U | ma | pa | la | vra | se | a | bre (Emily Dickinson)
b) Versos de 8 sílabas
Os acentos tônicos vão na 4ª e na 8ª, ou então na 2ª (ou 3ª), na 5ª e na 8ª.
c) Versos de 9 sílabas
Acentos na 3ª, 6ª e 9ª sílabas ou na 4ª e na 9ª.
d) Versos de 10 sílabas (decassílabos)
Acentos na 6ª e na 10ª, ou na 4ª, 8ª e 10ª.
e) Versos de 11 sílabas (hendecassílabos)
Acentos na 2ª, 5ª, 8ª e 11ª, ou na 5ª e na 11ª, ou ainda na 3ª , 7ª e 11ª.
f) Versos de 12 sílabas (Alexandrinos)
Há três tipos:
- Acentos na 4ª, 8ª e 12ª – o mais fácil e comum.
- Acentos na 6ª e na 12ª, de modo que o da 6ª caia em palavra oxítona, marcando o meio do verso.
- Acentos na 6ª e na 12ª, de modo que a 6ª caia em palavra paroxítona terminada em vogal átona, de modo a fazer elisão (emendar) com a vogal átona seguinte, formando a 7ª sílaba.
Os versos que possuem métrica mas não rima são chamados de versos brancos, enquanto aqueles que não se valem de nenhum dos dois se chamam versos livres.
Rima
Apesar de ser tipicamente reconhecida como paronomásia, as rimas merecem um tópico à parte. Elas são, via de regra, as semelhanças entre os sons que se encontram verticalmente no final dos versos. As rimas mais previsíveis (ar, ão, eira, osa, etc.) são menos prestigiadas, porque informam menos. Rimas menos prováveis informam mais, e por isso têm mais crédito. A rima também pode ocorrer dentro do próprio verbo, como faz Poe em O Corvo, ou ser incompleta (toante), quando só as vogais se assemelham, como no exemplo abaixo:
Pode ser magrela, pode ser retinta Porte de gazela, olho de leoa Ser muito versada e hábil com a língua Do tipo que domina idiomas Mas ela não samba (...) Já Reparô? – Adriana Calcanhotto
Os tipos de Pound
Ezra Pound define três tipos fundamentais de poema. São eles os que se sobrepõe a fanopeia, a melopeia ou a logopeia.
Na fanopeia… sobressaem as imagens, as comparações e metáforas.
Na melopeia… sobressai a musicalidade.
Na logopeia… as ideias são o principal, e por isso se aproxima mais da prosa.

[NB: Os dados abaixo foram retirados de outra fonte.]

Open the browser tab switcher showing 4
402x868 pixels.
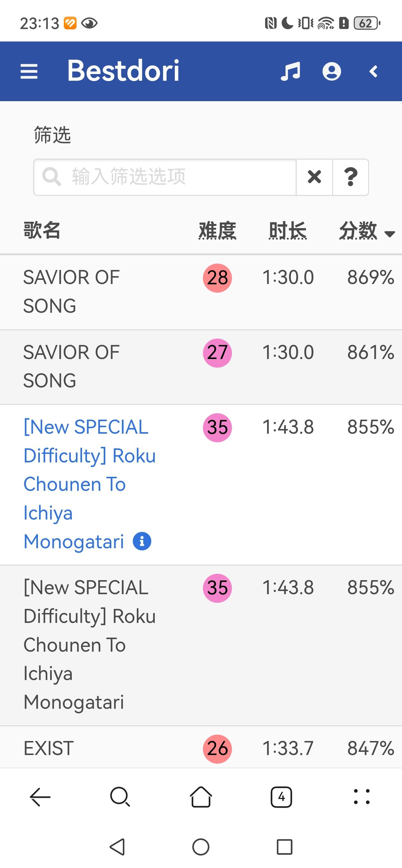coord(281,797)
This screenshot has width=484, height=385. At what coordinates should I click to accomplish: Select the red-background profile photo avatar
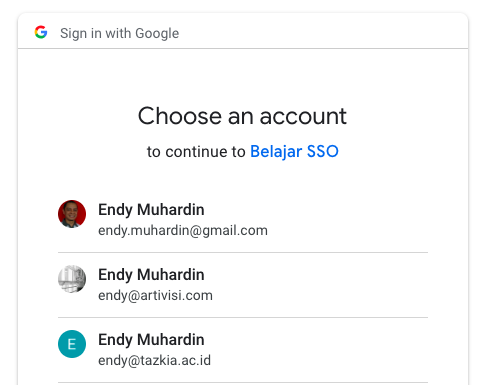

No poema acima, de Leminski, qual das três correntes parece predominar? E no trecho a seguir, de Fernando Pessoa?
Não sou nada Nunca serei nada Não posso querer ser nada À parte isso tenho em mim todos os sonhos do mundo (...) "Tabacaria" – Fernando Pessoa
Outros caminhos
O poema ao lado, de Anatol Knotek, além de brincar com os sentidos das palavras, se atreve também a pensar sua forma no papel. Ela não obedece a lógica linear comum dos poemas tradicionais, e trabalha em conjunto os significados dos signos (as palavras), o desbotamento da cor e o sumiço de certas letras, criando novas percepções.
O poema abaixo, de Antero de Alda, também não se permite ler pela lógica tradicional. Ele pressupõe seu “desenho” como parte indispensável da leitura, não podendo, por isso mesmo, se reduzir às palavras que o compõem. Veja você!
Também o poema O Pulsar, de Augusto de Campos, musicado por Caetano Veloso, partilha desse jogo de sentidos que se dá por meio dos desenhos do próprio poema:
Para encerrar, deixo para vocês a sugestão de leitura que inspirou este post, o livro O que é comunicação poética, de Décio Pignatari. Outras leituras que podem inspirá-los também se encontram em ABC da Literatura, de Ezra Pound, Tratado de Versificação, de Olavo Bilac e Guimarães Passos, Linguística e Comunicação, de Jakobson, O Que é Poesia Marginal, de Glauco Matoso, e O Arco e a Lira, de Octavio Paz.